In the last years, European Commission has been very active in “adverstising” its work in the field of data protection, stressing the importance of the modernisation of the EU data protection rules in order to catch up with the requirements and expectations of the digital age. Today, once the comprehensive reform package that the Commission proposed in 2012 has been agreed upon by EU Co-Legislators, the Data Protection Day has more sense than ever.
Once the agreement on the new rules on data protection has been achieved, other issues require full attention:
- Transatlantic data flows, a much broader picture than Schrems or Safe Harbour as in light of today’s globalized economy and society, where international transfers of data are not an exception, but the general rule, citizens, companies and Data Protection Agencies need streamlined and sustainable solutions allowing transfers of data while ensuring “adequate” levels of protection.
- Big Data Analytics as a catalyst for economic growth in the form of Cloud services, the Internet of Things or research and data mining, as stressed by the Digital Single Market Strategy. Back in 2014, the Podesta Report to President Obama already presented some recommendations to encourage the potential of Big Data technologies while minimizing risks to privacy and fundamental values. Its subtitle “Seizing opportunities, preserving values” remains valid and more relevant than ever at both sides of the Atlantic.

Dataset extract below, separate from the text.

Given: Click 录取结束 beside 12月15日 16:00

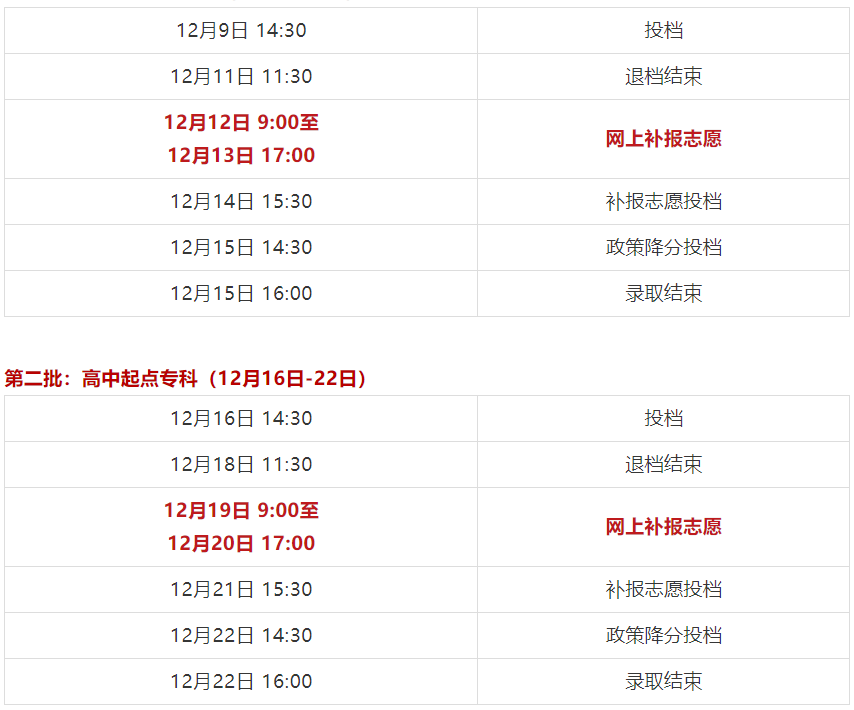Looking at the screenshot, I should (x=663, y=293).
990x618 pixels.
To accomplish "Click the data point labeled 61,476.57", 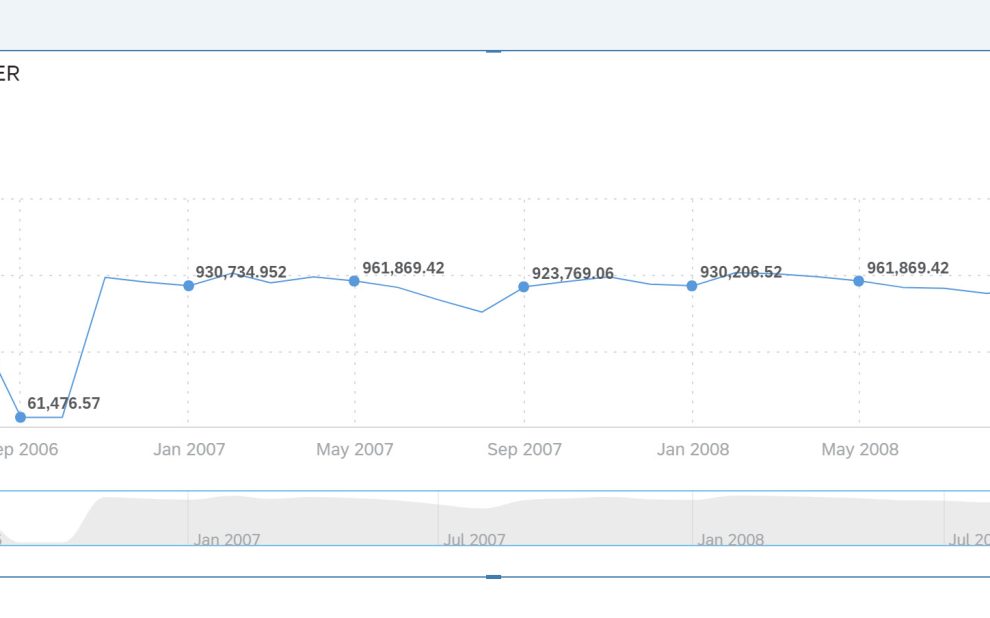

- Access to personal data for Law Enforcement and Surveillance purposes. In the fight against terrorism, LEAs and Intelligence Agencies are eager to monitor communications and Internet activity of any person suspected of links with terrorism.
- Encryption. Encrypted traffic apparently protects privacy, but it limits the ability of telecom operators to manage networks and endangers public service obligations. Furthermore, opaque proxies could facilitate vertical integration of the dominant companies in Internet.
- Review of the ePrivacy Directive. A clear framework for confidentiality of communications is necessary as this is an integral element of the right to privacy, which governs all services enabling communications, not only providers of publicly available electronic communications. This issue was stressed by the European Data Protection Supervisor (EDPS) last summer: “This must be done by means of a legally-certain and harmonising regulation which provides for at least the same standards of protection under the ePrivacy Directive in a level-playing field”. Otherwise, the reform package will be incomplete. The review of the ePrivacy Directive needs to achieve the necessary level playing field that the General Data Protection Regulation (GDPR) has not achieved. Indeed, the GDPR has missed a unique opportunity to achieve a fully technologically neutral legal framework and as long as the ePrivacy Directive coexists with the GDPR, there will be no real level playing field. And this level playing field is necessary not only for all businesses to compete on equal footing but for customers and citizens, so that their personal data is granted the same level of protection, regardless of the geographical location or the economic sector of the service provider (“same services, same rules”). The review of ePrivacy Directive will give a second window of opportunity to achieve a framework, technologically neutral, future-proof and flexible enough to allow the development of new services in Europe while maintaining Europe’s high standards in the protection of personal data.